The double-byte EBCDIC code is called DBCS-HOST code. The basic EBCDIC structure has allocated coding space for control characters and graphic characters separately. The following describes the graphic character range of hexadecimal codes in the DBCS-HOST structure. Figure 46 illustrates the DBCS-HOST graphic character coding space. There are no 16-bit codes for control characters in the EBCDIC structure definition. A DBCS-HOST graphic character code has the following characteristics:
- The first byte is in the range X'41' to X'FE'
- The second byte is also in the range X'41' to X'FE', for all currently defined code pages
- X'4040' represents DBCS-HOST SPACE
- All other undefined 16-bit patterns are invalid as graphic characters.

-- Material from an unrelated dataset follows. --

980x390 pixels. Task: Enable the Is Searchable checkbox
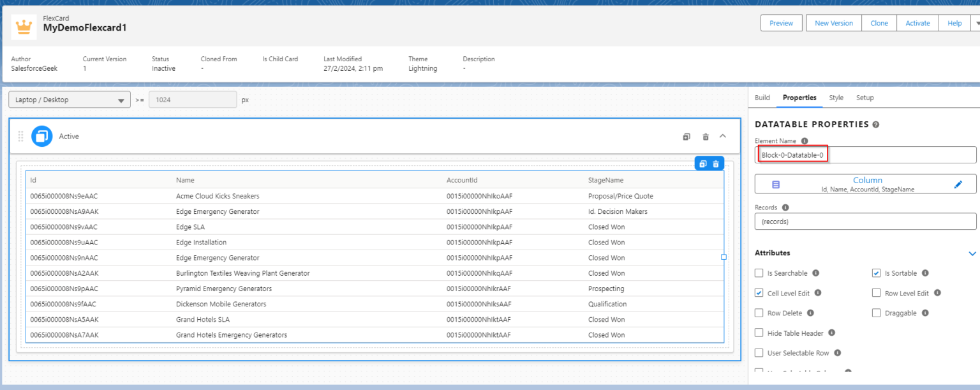tap(759, 273)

Figure 46. EBCDIC DBCS Graphic Character Coding Space (ES = X'12zz' or X'13zz')
A DBCS Ward
A section of a DBCS where the first bytes of all the code points belonging to it are the same is called a ward. (19) A set of wards can be registered with a unique character set identifier, GCSGID, and the associated CPGID of the DBCS. This unique identifier, CGCSGID, defines the valid graphic character code points belonging to that set of wards.

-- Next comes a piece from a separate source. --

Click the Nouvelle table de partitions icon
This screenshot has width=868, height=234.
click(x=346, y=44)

EBCDIC Single/Double-Byte Mixed Encoding Structure
The coding space for EBCDIC Single/Double-byte mixed graphic characters is shown in Figure 47.

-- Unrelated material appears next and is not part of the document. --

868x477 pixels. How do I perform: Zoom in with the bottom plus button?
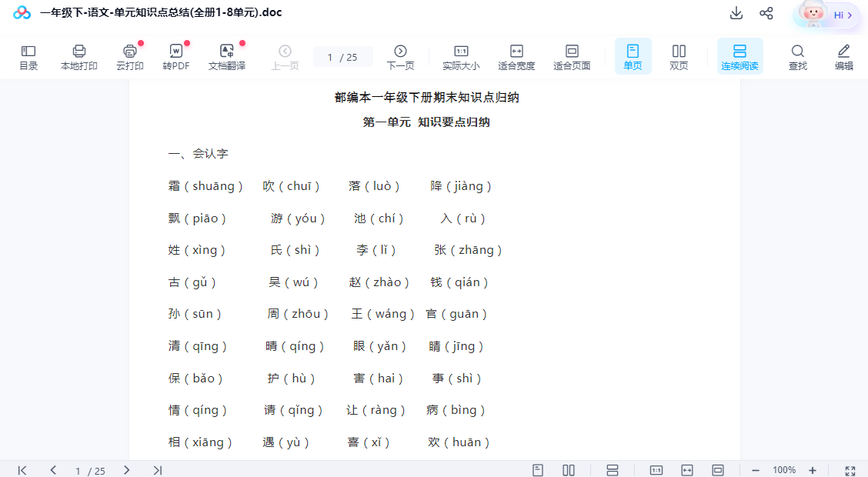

The encoding scheme is a hybrid of the two EBCDIC schemes: EBCDIC SBCS, described earlier in Figure 39, and EBCDIC DBCS, described in and Figure 46. This encoding scheme is a stateful encoding and uses a code extension technique to change between SBCS mode and DBCS mode. The control codes used to identify this change of state are X'0E' (shift out of SBCS) and X'0F' (shift into SBCS mode). The default starting state for a string encoded using this encoding scheme is single-byte. In order for a mixed string to begin in DBCS mode the first double-byte character must be preceded by a X'0E' in order to 'shift out' of SBCS mode. A well formed mixed host string must have matching shift out, shift in (SO, SI) pairs. All well formed mixed host strings will end in single-byte mode. When in either mode, the behavior of this encoding is as prescribed by the respective encoding scheme. All the semantics of the two individual encoding schemes apply in this case as well.
The following are examples of well formed mixed EBCDIC strings. In these examples SO - represents a shift-out control, SI - represents a shift-in control, s - represents a single-byte character and dd - represents a double-byte character.
ssssSOddddddddSIsssss - in this example the string begins in single-byte mode, shifts to double-byte mode for 4 characters and then returns to single-byte mode.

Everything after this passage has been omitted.